Wednesday, July 23, 2008

The Rationalization of the Life Course

Massimo Livi-Bacci's The Concise History of World Population talks about the "demographic transition" in modern societies, as all studies of population do. In pre-modern societies, most families had many children because quite a few of them would die before reaching adulthood. It was also common for women to die in childbirth, and the fathers to die before their children reached maturity. High fertility made sense in a world of high and uncertain mortality.

Modern societies made huge improvements in diet, sanitation, and, later in medicine. These improvements reduced deaths from infectious diseases, especially for children. As a result, the mortality rate at young ages went down, and life expectancy went up significantly. For a time, societies kept having lots of kids, but fewer of them died young. Thus, the population boomed. After a generation or so, culture caught up with the new facts of life, and people had fewer kids. The transition from high fertility/high mortality to low fertility/low mortality was complete.

All the rich societies made this transition a long time ago. Most poor societies are making this transition now. The massive population explosion of the 20th century is leveling off.

What interested me most about this familiar story was a second point that Livi-Bacci noted. Modern societies don't just live longer, they live more reliably. Modern societies have a more predictable life course. Not only is there a standard path (or several standard paths for different classes), but ordinary people were much more likely to actually live out that standard path.

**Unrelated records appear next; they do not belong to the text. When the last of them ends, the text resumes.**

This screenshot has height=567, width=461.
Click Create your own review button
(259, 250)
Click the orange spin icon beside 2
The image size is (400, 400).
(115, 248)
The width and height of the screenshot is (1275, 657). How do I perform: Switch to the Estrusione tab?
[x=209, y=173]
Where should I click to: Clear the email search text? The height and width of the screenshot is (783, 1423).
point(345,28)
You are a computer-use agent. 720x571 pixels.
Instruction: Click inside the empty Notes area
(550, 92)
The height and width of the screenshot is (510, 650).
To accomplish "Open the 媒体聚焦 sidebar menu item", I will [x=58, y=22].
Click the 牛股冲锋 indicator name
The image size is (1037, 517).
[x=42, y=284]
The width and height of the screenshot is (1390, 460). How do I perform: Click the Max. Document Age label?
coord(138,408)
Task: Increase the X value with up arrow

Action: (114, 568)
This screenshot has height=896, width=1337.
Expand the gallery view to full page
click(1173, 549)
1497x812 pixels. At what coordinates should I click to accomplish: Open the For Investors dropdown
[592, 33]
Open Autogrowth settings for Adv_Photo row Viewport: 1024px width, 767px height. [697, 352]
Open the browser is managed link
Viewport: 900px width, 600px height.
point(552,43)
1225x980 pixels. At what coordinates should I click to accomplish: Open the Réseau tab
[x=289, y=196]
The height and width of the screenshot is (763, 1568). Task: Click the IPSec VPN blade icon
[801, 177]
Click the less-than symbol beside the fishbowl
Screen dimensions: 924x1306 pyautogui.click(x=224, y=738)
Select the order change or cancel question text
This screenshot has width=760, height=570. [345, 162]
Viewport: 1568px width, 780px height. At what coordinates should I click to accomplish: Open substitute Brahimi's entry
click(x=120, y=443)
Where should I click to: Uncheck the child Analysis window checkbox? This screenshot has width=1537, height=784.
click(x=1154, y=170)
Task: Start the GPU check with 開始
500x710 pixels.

The bedrock idea of Max Weber's sociology is that modern society has rationalized the world, has taken the disparate, organic, messy ways that people here and there did things and re-ordered them according to a rule. Weber famously connected the rationalization of religious life with the rationalization of economic life. Similar studies have been done about modern political rationalization, and rationalization in other cultural spheres, most notably in science.

What I saw in reading Livi-Bacci is that the modern world also rationalized the life course itself. When parents can expect their children to live, and can expect to live long enough themselves to see their grandchildren, their entire approach to life is changed. Hard work, savings, investment, planning, building up the rest of the social order all make more sense if most people can count on living out a rationalized life course.

And that is the greatest demographic transition of all.